May 15, 2004

Journal, Withdrawal

Skip a dosage, and your apartment sinks underground. … You want to say never again. But you only get so many opportunities to travel.

—from "Starting From N," written in 2002

At 1 am, I was alone at a park, swinging. If I looked up, risking nausea, I could watch a star jump free from a tree and then, with the rhythm of a yo-yo, retreat behind the branches.

When I was young, my mother told me she was scared of swings and I decided I was, too.

A swing’s creak foretold disaster: a future moment when the bar finally releases the swing, and I lose the illusion of control; my swing and I fly into an uncharted arch, and I remember — from somewhere, where? —that life is suppressed terror. I fly into the loss opened by this thought, and might never touch the ground again.

Tonight, I ignored the swing’s creak and pumped hard. Even when my legs began to hurt, I kept swinging, because I was fine here, and hadn’t been fine anywhere.

I fell asleep yesterday — I’d meant to nap — at noon, and woke up today at 7 pm. My shirt was cold and wet, and when I tried to walk to my bathroom, I stumbled and let myself fall against a wall. In the bathroom, I looked in the mirror, though I knew better; when I miss a dose of Effexor, my eyes go wild, and my mirrored eyes meet mine with the intent of hunting; I’m prey.

If I’m awake during withdrawal, my nerves go kamikaze and electrocute themselves; I shake and spasm. If I’m asleep, I sweat ice, and dream such painful dreams, waking doesn’t stop them. My dreams are more vivid than life, and span more years than I’ve lived. I marry adulterous husbands; give birth to disfigured babies with small faces as numerous as freckles on their blue-ish bodies; I pilot a helicopter without windows; and I read violent novels about psychic sisters.

After waking up at 7, I couldn’t walk. I couldn’t type. I tried to read, but my body was buzzing and my brain was scrambling words. I took my pills, and drank water. I tried to wash a pot so I could cook myself food, but I couldn’t coordinate the scrubbing. Eventually, I decided to wait for my body to reabsorb reality while listening to music and staring at the ceiling on my back. And, after a while of this, I called my boyfriend -- but my mouth was too slow to pronounce most words, and, when I did speak, I didn’t recognize my intonations.

I watched television, but didn’t enjoy it.
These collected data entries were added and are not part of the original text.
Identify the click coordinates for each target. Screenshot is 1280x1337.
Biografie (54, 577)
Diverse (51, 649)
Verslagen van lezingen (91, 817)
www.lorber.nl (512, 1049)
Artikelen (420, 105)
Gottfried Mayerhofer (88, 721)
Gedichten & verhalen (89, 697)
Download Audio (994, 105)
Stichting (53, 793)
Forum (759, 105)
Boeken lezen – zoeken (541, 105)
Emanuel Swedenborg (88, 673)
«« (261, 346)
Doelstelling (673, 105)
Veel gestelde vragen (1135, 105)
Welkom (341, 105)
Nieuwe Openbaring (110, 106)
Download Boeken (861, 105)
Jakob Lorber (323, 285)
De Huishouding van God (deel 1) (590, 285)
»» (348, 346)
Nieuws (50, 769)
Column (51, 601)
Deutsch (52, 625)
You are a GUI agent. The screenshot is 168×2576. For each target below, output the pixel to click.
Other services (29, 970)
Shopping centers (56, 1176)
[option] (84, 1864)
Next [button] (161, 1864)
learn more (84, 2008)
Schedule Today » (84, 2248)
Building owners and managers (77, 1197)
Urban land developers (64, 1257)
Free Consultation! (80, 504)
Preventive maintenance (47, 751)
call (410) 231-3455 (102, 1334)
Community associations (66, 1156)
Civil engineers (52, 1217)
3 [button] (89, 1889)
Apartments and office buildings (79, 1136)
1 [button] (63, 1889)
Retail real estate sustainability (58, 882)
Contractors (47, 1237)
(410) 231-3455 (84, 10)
I listened to more music, and felt manic. I wanted to go out, but my nerves still felt electric, and when I sang along to songs, I started laughing and the laughing quickly became crying. How long would waiting this out take? I had incapacitated myself.

At around midnight, I went for a walk, tripping on my own feet and swerving a little like a drunk. I called my boyfriend again as I walked to the park. I hadn’t told him I was worried about myself, and now I wanted to, but his voice was thickly overlaid with static, and all I could make out was that he had friends over and wanted to get back to them.

I called several in-town friends, hoping the reality of another person might ground me. No one picked up. At the park, I began to feel that sadness might be nicer company if I indulged it, and I began swinging; the sudden drops and rises in perspective made playground objects move, and I often mistook them for people approaching, maybe people I knew, people who could help me. And then, vision corrected itself, and my loneliness felt warm and maternal, even if the night was cold and my thoughts were empty or disjointed. Loneliness, at least, was familiar, and I could stay on the swing as long as I wanted.

Posted by nchicha at May 15, 2004 03:55 AM
Comments

I like this. I want to be a writer the way you're a writer.

Thanks for posting this; I'll be happy to read more, when I'm not at work.

Posted by: steelbuddha on May 19, 2004 01:27 PM

beautiful.

Posted by: alex kidd on May 19, 2004 08:09 PM

allow me to echo what has already been said. So fucking honest. I like.

Posted by: Ron Mwangaguhunga on May 20, 2004 01:38 PM

wow. i've actually been through that experience too and you described it terrifyingly well. made me feel the pain again. i sympathize. thank you.